The difference is the question each tool answers. A dedicated app tells you whether a stock is halal. Shibui tells you which halal stocks are worth a closer look, because it combines compliance with the same financial analysis you would run on any other investment.

What a halal stock screener checks

Halal screening, also called Islamic or Shariah screening, has two parts. The first is the company's business. Firms that earn their primary revenue from alcohol, gambling, tobacco, weapons, adult content, or conventional banking and insurance are excluded no matter how their balance sheet looks. Sector and sub-industry classifications handle most of this, with judgment needed for mixed cases like a hotel group that also runs casinos.

The second part is financial ratios.
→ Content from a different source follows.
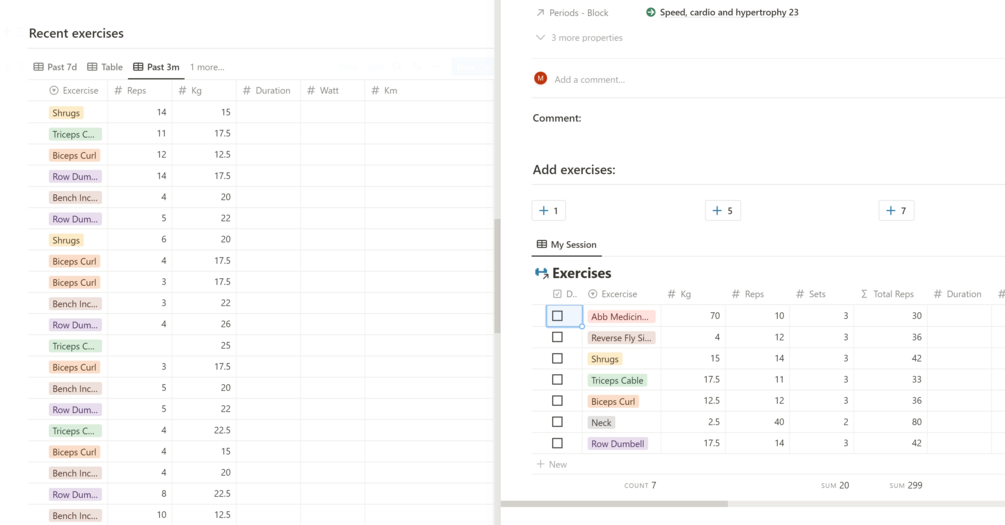Image resolution: width=1005 pixels, height=525 pixels.
Task: Check the Abb Medicine row checkbox
Action: (558, 316)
A company in a permissible industry can still fail if it carries too much interest-bearing debt or earns too much from non-permissible sources. AAOIFI Standard No. 21 sets three thresholds: interest-bearing debt under 30% of market capitalization, interest-bearing securities and cash under 30%, and non-permissible income under 5% of revenue. Many retail screeners swap market cap for total assets and use a 33% threshold, which stays steadier because it does not move with the daily share price. Shibui has both denominators in the database, so you pick the standard and it computes the ratios that way.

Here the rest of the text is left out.